Apply what you read –
1. Name every person the hair donation article quotes directly.
2. Please set down everything in the hair donation article from "Although it was" down to "causes hair loss.".

Text under study –
※ ※ ※

It took Burris a couple of snips before the dark red bunch of hair was cut off.
"It was really thick," Burris said, handing Solomon the ponytail. "You still have a lot of hair left over, but you definitely don't have long hair anymore. How's it feel?"
Although it was for a good cause, the North Clay Middle School seventh-grader has endured quite a bit of chiding about growing his long hair over the past two years.
"Everyone, and I mean everyone, had something to say about it," Solomon said. "They kept telling me, even today, that I needed to get it cut. But no one ever asked why I was growing my hair long."
Solomon wishes people would have at least asked or listened to the reason why he let his hair grow so long.
Although he doesn't personally know of a child suffering from hair loss, Solomon said he wanted to help them after learning about the charitable organization Locks of Love.
Locks of Love provides high quality wigs for free or at affordable costs to needy children (18 or younger) who are suffering from a long-term medical condition that causes hair loss.
The organization's mission is to help restore self-esteem and confidence, enabling the children a way to face the world and their peers.
"I think it is great that someone else will be able to wear my hair," Solomon said. "It took more than two years to grow my hair long enough for today, but I don't think it will take that long to do it again."
Although his mother, Kristina McVay, is proud of her son's participation in the program, she thinks people shouldn't have passed such quick judgment on her son based solely on the length of his hair.
"Damien is a good boy. He gets good grades. He's on the wrestling team at school, but there have been incidents when people said he wasn't setting a good example for the school," McVay said. "What better example of a good kid can you ask for than this? I thought as a society we had gone past judging the character of a person on their looks, especially someone with long hair. It really doesn't matter in the end what other people think, because Damien was doing the right thing. He was helping other children."
When asked if he was going to let his hair grow again, Solomon ran his hands through what was left of his hair and smiled.
"Sure," he said. "If it helps keep someone else from being teased about not having hair, they can have mine."

※ ※ ※

Saved data entries:

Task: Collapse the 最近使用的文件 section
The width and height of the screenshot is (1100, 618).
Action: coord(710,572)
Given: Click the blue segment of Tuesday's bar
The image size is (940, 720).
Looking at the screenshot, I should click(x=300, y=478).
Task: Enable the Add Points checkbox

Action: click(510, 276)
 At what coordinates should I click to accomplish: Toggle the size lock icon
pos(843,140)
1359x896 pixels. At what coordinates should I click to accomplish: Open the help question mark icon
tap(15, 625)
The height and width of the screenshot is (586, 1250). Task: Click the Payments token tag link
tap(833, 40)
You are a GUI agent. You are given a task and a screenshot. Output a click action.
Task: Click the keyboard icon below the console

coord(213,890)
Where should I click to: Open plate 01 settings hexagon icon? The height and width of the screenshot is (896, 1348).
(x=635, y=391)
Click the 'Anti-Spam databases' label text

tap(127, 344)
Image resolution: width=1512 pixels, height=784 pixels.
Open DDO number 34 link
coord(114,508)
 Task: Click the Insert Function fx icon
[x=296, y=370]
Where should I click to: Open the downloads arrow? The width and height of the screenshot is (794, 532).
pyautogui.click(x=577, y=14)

※ ※ ※

Answers –
1. Burris, Solomon, Kristina McVay

2.
Although it was for a good cause, the North Clay Middle School seventh-grader has endured quite a bit of chiding about growing his long hair over the past two years.
"Everyone, and I mean everyone, had something to say about it," Solomon said. "They kept telling me, even today, that I needed to get it cut. But no one ever asked why I was growing my hair long."
Solomon wishes people would have at least asked or listened to the reason why he let his hair grow so long.
Although he doesn't personally know of a child suffering from hair loss, Solomon said he wanted to help them after learning about the charitable organization Locks of Love.
Locks of Love provides high quality wigs for free or at affordable costs to needy children (18 or younger) who are suffering from a long-term medical condition that causes hair loss.